GOAL
Copy out each line of the entries below that contains the string "chevron". Only lines that match its case count.

[Records contained in a dataset]
● ● ● ●

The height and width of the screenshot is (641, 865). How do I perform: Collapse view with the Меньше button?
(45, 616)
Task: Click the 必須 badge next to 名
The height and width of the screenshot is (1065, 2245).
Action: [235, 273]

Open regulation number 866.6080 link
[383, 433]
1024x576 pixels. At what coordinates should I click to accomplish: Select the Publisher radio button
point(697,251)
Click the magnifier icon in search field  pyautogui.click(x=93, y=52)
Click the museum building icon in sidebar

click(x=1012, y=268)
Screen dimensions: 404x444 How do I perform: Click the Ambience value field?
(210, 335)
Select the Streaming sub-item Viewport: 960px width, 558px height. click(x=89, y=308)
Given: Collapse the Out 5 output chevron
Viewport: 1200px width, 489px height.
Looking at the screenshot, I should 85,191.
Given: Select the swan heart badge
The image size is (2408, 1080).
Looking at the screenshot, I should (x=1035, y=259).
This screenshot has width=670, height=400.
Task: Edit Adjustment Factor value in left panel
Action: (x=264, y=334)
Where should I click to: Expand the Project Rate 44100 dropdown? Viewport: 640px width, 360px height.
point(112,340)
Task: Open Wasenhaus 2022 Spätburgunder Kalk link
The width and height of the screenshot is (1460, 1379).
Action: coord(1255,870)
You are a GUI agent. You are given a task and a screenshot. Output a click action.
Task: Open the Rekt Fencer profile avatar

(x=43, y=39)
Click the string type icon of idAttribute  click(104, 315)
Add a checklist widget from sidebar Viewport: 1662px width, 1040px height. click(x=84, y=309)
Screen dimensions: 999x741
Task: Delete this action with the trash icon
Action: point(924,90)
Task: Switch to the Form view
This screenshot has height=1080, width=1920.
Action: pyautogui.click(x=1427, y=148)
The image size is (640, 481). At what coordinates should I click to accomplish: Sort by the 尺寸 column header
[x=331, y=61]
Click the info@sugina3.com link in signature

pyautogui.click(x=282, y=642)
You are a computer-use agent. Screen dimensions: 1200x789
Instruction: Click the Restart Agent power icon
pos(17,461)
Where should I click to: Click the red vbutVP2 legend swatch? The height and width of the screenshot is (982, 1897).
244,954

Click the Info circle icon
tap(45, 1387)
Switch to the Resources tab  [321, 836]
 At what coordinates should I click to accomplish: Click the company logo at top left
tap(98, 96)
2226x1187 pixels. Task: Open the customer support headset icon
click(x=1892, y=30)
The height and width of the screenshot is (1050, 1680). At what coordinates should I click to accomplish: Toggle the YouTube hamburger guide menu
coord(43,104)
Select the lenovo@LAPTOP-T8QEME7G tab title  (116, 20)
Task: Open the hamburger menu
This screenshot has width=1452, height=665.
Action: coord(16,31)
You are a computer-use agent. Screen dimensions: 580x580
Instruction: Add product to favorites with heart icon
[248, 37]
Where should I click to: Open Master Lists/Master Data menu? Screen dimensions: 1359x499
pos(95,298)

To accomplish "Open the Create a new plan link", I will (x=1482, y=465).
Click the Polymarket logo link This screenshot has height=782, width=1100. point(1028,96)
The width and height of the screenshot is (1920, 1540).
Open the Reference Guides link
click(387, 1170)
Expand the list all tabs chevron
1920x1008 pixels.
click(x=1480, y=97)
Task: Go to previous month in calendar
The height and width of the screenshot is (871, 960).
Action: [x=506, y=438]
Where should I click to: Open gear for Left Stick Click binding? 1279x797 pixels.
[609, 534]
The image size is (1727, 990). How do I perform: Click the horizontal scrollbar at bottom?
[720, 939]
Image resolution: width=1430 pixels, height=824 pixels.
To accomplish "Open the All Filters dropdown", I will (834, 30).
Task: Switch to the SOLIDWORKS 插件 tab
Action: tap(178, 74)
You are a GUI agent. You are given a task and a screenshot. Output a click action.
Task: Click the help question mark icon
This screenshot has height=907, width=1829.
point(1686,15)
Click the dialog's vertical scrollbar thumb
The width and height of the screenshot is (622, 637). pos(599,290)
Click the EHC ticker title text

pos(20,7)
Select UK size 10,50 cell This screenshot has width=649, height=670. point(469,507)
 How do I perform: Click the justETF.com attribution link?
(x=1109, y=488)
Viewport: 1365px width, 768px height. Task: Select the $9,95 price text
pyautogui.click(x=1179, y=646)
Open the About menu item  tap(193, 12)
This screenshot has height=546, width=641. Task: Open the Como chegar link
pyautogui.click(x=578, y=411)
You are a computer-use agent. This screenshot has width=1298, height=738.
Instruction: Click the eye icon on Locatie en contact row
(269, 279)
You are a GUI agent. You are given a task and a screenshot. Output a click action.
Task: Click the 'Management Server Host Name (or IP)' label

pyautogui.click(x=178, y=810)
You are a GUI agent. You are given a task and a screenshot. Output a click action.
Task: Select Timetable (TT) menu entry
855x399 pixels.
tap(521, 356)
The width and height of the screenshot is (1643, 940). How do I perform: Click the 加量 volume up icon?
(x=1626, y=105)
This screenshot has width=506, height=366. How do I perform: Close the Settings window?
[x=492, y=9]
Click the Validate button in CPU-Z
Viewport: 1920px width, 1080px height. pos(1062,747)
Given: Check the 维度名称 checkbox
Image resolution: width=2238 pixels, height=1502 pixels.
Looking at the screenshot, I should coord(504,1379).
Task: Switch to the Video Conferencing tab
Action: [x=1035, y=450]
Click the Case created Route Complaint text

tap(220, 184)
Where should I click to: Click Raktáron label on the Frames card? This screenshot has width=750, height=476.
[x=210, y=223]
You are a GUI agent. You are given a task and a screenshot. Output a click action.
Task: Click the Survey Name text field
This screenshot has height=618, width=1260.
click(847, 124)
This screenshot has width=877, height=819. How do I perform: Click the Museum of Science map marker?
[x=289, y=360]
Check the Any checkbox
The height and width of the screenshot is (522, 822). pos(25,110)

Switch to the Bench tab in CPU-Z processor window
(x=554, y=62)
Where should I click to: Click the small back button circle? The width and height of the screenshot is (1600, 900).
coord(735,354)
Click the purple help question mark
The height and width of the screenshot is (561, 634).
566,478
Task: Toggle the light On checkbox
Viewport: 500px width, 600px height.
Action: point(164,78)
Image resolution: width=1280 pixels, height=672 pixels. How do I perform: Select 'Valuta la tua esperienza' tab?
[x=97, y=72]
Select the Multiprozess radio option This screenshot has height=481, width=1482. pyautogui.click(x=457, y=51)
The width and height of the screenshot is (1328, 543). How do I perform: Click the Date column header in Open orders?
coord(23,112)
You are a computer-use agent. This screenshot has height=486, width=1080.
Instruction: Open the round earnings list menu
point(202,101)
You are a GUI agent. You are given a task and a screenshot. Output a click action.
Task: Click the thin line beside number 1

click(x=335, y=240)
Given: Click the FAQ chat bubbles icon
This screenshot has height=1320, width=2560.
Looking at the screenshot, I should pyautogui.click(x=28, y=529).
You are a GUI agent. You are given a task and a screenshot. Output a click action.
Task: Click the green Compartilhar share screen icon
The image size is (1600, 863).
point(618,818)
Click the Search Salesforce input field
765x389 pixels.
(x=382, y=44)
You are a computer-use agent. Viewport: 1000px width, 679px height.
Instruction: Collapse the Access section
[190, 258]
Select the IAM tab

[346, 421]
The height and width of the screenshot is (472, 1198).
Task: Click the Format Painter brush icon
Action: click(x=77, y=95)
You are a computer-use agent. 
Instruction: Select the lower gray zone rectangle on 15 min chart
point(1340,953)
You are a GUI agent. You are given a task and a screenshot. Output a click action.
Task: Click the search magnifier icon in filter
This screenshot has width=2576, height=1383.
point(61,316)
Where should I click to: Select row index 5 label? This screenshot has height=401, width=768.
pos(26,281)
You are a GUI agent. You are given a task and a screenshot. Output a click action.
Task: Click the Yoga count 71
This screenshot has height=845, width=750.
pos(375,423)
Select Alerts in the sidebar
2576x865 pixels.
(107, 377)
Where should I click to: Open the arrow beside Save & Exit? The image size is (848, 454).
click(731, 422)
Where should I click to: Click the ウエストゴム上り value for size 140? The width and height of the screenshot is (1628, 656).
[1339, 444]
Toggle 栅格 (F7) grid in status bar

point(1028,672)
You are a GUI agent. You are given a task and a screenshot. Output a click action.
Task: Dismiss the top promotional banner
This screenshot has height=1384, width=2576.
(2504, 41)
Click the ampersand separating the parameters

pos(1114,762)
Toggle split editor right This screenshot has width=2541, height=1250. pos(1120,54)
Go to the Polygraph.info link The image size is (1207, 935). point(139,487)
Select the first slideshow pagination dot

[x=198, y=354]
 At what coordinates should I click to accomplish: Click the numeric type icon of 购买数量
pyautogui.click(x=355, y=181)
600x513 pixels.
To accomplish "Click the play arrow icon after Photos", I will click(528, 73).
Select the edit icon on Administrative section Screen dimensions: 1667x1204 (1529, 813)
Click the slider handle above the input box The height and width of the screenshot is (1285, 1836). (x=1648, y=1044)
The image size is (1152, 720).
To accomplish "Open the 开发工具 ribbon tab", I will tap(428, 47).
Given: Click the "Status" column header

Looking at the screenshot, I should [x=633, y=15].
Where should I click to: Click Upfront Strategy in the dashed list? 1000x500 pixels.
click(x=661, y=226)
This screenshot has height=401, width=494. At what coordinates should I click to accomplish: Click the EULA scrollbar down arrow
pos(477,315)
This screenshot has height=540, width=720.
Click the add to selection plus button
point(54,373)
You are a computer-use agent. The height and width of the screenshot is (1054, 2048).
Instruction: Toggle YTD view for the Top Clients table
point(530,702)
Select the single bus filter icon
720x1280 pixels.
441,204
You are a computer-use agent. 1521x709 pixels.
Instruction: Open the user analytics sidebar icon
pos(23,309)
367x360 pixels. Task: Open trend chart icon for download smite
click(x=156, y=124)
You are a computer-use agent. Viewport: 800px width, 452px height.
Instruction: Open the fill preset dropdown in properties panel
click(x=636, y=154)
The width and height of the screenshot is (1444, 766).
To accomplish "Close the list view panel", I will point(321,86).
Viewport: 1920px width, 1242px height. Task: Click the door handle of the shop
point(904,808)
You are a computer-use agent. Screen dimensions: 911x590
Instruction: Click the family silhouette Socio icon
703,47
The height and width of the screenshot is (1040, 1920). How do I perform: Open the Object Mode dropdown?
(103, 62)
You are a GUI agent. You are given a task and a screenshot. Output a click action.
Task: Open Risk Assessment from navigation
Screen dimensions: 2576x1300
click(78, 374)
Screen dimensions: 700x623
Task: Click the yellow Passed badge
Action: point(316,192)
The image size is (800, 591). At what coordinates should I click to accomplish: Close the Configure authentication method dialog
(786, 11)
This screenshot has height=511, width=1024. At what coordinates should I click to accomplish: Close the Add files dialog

● ● ● ●

OUTPUT
Given: Collapse the Out 5 output chevron
Expand the list all tabs chevron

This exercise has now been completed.